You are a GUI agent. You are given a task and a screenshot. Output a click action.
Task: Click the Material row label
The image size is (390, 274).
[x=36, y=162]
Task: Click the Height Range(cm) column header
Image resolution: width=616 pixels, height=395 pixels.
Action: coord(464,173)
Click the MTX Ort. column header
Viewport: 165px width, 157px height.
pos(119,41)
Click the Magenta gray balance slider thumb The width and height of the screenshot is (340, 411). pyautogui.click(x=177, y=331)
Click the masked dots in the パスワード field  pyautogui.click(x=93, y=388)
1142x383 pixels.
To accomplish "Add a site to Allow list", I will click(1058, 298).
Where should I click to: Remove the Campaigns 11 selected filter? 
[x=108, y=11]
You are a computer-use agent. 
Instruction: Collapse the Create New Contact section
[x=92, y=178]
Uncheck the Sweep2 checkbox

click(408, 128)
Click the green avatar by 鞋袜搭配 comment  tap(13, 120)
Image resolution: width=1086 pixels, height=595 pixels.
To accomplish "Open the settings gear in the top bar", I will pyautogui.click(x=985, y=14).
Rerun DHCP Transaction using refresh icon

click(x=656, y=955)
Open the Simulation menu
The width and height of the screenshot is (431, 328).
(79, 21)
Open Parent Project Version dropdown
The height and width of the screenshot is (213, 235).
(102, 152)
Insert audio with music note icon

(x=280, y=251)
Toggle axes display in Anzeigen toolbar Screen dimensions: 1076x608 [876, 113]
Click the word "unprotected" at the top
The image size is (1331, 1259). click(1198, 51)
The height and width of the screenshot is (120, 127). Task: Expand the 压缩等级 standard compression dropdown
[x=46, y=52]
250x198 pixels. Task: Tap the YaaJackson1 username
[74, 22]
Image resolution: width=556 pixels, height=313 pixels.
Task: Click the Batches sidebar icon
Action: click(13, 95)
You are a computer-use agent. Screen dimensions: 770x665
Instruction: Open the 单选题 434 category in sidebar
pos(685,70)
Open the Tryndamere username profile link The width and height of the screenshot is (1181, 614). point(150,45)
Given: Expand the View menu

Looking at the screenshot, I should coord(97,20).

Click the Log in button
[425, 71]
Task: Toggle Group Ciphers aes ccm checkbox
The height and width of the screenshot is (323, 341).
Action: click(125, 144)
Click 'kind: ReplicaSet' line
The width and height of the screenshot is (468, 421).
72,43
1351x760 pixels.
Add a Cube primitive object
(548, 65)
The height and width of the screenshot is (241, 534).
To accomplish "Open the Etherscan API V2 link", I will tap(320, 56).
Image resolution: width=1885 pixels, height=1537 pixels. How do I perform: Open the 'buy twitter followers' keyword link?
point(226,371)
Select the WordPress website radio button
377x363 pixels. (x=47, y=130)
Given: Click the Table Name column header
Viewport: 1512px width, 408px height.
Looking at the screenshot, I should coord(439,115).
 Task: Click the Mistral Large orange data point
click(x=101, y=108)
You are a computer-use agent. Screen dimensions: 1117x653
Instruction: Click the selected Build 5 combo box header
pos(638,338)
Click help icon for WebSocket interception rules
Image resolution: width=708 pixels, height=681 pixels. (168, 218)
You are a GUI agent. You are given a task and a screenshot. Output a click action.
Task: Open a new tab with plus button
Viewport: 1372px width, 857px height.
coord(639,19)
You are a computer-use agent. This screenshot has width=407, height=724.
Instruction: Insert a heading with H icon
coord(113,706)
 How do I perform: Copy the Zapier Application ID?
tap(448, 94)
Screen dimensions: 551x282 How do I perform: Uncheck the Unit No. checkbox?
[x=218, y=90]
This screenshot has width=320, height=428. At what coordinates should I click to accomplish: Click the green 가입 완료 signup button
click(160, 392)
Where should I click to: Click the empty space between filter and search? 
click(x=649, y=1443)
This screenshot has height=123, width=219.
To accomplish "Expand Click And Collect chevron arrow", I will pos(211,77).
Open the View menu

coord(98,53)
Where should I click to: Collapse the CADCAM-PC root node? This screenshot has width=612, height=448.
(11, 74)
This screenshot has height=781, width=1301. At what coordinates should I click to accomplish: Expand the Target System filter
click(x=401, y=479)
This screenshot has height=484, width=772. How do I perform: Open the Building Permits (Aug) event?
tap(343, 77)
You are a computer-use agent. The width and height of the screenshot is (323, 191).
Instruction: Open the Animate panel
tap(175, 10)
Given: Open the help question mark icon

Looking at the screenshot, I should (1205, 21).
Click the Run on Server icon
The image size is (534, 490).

▸ **Activity**: Using the records above, set down exactly the lines from the one with "Click the word" through the one with "You are a computer-use agent. This", inclusive, and nothing more.

▸ **Reply**:
Click the word "unprotected" at the top
The image size is (1331, 1259). click(1198, 51)
The height and width of the screenshot is (120, 127). Task: Expand the 压缩等级 standard compression dropdown
[x=46, y=52]
250x198 pixels. Task: Tap the YaaJackson1 username
[74, 22]
Image resolution: width=556 pixels, height=313 pixels.
Task: Click the Batches sidebar icon
Action: click(13, 95)
You are a computer-use agent. Screen dimensions: 770x665
Instruction: Open the 单选题 434 category in sidebar
pos(685,70)
Open the Tryndamere username profile link The width and height of the screenshot is (1181, 614). point(150,45)
Given: Expand the View menu

Looking at the screenshot, I should coord(97,20).

Click the Log in button
[425, 71]
Task: Toggle Group Ciphers aes ccm checkbox
The height and width of the screenshot is (323, 341).
Action: click(125, 144)
Click 'kind: ReplicaSet' line
The width and height of the screenshot is (468, 421).
72,43
1351x760 pixels.
Add a Cube primitive object
(548, 65)
The height and width of the screenshot is (241, 534).
To accomplish "Open the Etherscan API V2 link", I will tap(320, 56).
Image resolution: width=1885 pixels, height=1537 pixels. How do I perform: Open the 'buy twitter followers' keyword link?
point(226,371)
Select the WordPress website radio button
377x363 pixels. (x=47, y=130)
Given: Click the Table Name column header
Viewport: 1512px width, 408px height.
Looking at the screenshot, I should coord(439,115).
 Task: Click the Mistral Large orange data point
click(x=101, y=108)
You are a computer-use agent. Screen dimensions: 1117x653
Instruction: Click the selected Build 5 combo box header
pos(638,338)
Click help icon for WebSocket interception rules
Image resolution: width=708 pixels, height=681 pixels. (168, 218)
You are a GUI agent. You are given a task and a screenshot. Output a click action.
Task: Open a new tab with plus button
Viewport: 1372px width, 857px height.
coord(639,19)
You are a computer-use agent. This screenshot has width=407, height=724.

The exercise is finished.